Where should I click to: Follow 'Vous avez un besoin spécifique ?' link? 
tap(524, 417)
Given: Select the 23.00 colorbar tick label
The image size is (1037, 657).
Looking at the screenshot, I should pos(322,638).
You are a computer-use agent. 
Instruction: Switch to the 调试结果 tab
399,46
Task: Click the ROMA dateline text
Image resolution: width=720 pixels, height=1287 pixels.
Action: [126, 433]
──────────────────────────────
__What you will do__. Please give all the lines above again, exactly as they read.

__Solution__.
Where should I click to: Follow 'Vous avez un besoin spécifique ?' link? 
tap(524, 417)
Given: Select the 23.00 colorbar tick label
The image size is (1037, 657).
Looking at the screenshot, I should pos(322,638).
You are a computer-use agent. 
Instruction: Switch to the 调试结果 tab
399,46
Task: Click the ROMA dateline text
Image resolution: width=720 pixels, height=1287 pixels.
Action: [126, 433]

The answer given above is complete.